◆ WORK ORDER:
Please return every line in the following data that includes the string "computer".

◆ RECORDS:

------------------------------------------------------------------------

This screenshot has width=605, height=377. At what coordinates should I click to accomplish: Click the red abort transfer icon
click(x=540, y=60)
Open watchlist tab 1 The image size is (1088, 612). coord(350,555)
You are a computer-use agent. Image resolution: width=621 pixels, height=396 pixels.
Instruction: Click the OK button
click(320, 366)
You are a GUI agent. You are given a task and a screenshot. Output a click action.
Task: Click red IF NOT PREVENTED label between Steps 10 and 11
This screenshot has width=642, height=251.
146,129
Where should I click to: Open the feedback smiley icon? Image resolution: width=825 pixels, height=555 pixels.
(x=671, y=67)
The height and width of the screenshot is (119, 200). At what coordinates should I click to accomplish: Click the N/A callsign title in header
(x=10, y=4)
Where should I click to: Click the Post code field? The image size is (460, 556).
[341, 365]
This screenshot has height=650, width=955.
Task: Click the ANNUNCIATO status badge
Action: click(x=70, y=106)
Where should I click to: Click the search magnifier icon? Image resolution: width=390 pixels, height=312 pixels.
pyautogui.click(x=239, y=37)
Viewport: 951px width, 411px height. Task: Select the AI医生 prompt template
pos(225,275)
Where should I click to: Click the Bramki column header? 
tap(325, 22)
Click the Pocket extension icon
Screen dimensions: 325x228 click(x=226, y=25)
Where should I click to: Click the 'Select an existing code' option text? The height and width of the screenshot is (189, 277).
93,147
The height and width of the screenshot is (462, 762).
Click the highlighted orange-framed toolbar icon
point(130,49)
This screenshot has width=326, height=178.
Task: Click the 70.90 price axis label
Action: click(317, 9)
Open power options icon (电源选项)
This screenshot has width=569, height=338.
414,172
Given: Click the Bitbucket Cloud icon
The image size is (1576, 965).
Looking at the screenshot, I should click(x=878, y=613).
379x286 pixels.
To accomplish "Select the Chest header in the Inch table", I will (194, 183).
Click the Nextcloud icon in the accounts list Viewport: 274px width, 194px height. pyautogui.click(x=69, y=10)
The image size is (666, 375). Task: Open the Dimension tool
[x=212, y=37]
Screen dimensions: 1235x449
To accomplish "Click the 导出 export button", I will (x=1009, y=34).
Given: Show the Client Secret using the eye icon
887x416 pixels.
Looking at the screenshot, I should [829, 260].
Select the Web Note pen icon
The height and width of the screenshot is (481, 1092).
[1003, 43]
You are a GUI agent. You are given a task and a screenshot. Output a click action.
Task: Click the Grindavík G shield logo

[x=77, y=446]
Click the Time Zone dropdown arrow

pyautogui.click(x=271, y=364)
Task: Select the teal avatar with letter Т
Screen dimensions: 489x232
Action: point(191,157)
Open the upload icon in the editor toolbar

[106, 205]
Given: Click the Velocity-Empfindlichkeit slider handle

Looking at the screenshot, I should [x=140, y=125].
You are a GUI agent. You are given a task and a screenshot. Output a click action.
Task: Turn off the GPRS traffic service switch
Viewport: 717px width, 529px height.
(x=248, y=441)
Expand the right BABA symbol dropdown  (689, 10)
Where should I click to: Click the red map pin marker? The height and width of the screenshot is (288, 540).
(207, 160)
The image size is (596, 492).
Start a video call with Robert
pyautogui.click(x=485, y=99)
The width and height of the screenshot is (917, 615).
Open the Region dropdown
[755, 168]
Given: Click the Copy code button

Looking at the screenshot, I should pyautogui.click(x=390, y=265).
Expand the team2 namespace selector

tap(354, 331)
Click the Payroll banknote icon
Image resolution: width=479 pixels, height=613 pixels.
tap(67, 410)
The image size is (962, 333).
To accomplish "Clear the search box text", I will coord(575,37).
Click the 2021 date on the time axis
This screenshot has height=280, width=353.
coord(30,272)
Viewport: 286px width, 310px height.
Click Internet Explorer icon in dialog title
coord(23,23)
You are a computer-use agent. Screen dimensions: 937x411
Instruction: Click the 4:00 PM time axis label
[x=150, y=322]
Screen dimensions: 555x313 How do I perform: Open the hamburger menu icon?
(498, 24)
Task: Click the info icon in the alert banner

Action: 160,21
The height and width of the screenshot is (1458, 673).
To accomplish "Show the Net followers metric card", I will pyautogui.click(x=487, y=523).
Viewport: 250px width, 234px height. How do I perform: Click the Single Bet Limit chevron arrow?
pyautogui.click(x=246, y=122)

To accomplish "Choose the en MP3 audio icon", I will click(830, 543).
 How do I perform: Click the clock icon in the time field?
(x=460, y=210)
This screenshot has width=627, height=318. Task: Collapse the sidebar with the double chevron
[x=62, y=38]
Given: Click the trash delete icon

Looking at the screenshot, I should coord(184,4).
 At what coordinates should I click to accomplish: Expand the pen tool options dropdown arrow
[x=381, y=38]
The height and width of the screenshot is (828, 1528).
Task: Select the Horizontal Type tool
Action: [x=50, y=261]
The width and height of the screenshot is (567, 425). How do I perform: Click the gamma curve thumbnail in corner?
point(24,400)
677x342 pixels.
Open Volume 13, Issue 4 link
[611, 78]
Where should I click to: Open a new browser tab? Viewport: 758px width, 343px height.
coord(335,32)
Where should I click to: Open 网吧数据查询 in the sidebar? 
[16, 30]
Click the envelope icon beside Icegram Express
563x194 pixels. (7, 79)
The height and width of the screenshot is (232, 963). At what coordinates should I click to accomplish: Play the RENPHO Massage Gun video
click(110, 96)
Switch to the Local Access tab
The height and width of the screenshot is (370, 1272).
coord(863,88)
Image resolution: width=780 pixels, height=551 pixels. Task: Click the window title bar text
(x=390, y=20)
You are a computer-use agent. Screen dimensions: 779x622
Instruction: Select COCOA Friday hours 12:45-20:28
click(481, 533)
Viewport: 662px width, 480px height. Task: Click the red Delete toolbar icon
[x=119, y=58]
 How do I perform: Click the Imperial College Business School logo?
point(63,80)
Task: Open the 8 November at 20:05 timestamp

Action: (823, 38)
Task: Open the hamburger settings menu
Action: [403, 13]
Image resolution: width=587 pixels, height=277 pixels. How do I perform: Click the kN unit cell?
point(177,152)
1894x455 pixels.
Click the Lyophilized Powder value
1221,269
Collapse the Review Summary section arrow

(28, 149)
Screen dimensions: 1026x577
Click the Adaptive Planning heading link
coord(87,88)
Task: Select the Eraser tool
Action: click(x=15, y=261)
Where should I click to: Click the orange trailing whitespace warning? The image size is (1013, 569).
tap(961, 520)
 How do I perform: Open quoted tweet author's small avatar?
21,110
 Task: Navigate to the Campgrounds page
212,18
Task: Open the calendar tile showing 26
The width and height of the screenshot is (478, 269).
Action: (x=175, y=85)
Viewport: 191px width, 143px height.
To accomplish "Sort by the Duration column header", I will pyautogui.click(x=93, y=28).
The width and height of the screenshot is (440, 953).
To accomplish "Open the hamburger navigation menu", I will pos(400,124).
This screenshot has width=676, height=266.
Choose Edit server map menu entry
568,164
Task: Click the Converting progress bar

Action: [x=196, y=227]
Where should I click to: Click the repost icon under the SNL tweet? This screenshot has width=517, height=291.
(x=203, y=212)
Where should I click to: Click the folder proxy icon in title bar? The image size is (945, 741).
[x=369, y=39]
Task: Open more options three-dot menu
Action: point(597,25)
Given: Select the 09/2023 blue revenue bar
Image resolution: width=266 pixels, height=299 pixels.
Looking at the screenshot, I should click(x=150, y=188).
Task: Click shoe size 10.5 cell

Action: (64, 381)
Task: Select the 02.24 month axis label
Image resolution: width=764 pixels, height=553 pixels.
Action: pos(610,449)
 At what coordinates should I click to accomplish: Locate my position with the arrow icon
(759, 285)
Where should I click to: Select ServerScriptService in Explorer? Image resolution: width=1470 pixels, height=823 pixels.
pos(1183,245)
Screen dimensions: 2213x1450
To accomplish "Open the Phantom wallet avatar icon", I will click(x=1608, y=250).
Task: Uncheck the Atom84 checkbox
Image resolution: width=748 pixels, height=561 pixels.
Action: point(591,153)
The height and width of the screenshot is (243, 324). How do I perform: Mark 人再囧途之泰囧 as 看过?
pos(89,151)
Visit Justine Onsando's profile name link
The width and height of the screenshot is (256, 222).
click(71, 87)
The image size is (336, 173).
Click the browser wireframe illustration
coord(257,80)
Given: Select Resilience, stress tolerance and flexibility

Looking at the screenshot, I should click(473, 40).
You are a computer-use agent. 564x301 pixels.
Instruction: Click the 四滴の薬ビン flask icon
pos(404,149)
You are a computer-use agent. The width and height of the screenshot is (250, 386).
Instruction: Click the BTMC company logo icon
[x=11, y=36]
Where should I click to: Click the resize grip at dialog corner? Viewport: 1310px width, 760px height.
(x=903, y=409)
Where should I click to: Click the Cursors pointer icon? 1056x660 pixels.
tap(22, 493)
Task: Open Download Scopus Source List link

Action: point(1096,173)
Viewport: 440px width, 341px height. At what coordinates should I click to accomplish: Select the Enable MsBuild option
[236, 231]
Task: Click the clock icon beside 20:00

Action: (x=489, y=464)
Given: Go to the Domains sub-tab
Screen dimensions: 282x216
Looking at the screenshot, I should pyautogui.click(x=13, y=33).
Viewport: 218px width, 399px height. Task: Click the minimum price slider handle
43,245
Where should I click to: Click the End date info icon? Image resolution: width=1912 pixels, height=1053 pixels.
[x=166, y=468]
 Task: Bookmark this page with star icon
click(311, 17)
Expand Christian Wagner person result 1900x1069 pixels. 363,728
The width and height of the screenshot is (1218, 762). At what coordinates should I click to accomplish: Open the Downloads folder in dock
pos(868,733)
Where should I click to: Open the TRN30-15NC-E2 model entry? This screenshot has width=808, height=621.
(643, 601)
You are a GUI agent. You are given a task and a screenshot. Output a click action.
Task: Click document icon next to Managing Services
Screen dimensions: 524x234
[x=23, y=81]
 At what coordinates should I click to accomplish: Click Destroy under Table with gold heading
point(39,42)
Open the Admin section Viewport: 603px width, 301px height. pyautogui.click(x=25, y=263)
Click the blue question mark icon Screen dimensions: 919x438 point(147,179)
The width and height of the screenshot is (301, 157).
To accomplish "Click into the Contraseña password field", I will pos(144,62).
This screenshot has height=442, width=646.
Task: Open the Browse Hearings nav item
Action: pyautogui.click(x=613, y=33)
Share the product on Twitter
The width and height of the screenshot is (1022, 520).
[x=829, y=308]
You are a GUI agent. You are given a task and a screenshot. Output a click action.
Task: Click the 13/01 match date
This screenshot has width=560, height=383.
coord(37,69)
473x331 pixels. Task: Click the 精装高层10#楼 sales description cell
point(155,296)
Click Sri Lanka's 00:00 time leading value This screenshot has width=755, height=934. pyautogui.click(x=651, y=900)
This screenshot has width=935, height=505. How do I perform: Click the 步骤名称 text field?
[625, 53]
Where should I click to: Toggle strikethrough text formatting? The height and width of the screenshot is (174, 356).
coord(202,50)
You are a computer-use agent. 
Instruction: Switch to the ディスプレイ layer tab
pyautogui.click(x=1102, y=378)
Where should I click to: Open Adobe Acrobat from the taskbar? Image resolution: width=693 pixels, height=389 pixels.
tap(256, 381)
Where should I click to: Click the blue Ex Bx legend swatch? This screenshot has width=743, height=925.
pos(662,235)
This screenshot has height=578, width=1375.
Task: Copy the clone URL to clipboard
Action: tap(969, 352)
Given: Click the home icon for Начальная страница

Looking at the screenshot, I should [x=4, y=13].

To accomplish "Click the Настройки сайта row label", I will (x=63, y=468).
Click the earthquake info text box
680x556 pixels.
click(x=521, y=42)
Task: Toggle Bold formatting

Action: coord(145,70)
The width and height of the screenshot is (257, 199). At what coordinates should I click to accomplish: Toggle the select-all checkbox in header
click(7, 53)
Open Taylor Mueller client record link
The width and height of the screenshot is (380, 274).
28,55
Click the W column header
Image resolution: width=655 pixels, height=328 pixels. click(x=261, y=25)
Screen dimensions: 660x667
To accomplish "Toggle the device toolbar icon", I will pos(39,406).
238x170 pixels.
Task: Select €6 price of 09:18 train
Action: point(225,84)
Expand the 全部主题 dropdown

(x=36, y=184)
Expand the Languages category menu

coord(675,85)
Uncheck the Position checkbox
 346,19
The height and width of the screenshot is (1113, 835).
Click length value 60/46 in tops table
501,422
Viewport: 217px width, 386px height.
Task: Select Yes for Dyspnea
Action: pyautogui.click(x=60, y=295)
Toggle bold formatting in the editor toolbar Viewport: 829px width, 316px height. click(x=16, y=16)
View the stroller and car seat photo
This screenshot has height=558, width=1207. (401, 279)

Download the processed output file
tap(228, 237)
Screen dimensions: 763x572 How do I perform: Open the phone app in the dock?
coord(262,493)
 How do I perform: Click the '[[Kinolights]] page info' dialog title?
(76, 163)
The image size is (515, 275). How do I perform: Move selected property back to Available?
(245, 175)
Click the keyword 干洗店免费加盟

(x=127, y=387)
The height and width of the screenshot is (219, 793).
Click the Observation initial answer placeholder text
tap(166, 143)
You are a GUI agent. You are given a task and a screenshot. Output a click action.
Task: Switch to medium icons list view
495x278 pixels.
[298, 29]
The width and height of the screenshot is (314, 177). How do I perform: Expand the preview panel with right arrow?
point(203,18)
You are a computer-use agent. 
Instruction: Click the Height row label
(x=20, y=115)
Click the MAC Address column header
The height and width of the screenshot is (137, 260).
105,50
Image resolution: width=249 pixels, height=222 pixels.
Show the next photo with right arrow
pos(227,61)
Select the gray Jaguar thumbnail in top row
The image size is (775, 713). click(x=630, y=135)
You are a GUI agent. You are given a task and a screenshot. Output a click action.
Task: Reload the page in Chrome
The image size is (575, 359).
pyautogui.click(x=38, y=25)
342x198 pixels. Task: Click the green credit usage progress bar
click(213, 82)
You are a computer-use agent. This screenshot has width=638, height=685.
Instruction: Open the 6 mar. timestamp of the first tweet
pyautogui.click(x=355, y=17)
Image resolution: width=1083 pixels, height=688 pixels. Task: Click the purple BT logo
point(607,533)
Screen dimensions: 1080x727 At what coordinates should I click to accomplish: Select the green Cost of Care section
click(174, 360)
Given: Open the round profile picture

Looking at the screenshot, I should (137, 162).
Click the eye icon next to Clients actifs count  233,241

------------------------------------------------------------------------

◆ RESULT OF THE TASK:
You are a computer-use agent. Image resolution: width=621 pixels, height=396 pixels.
You are a computer-use agent. Screen dimensions: 937x411
You are a computer-use agent. Screen dimensions: 779x622
You are a computer-use agent. 564x301 pixels.
You are a computer-use agent. The width and height of the screenshot is (250, 386).
You are a computer-use agent. 
You are a computer-use agent. 
You are a computer-use agent. This screenshot has width=638, height=685.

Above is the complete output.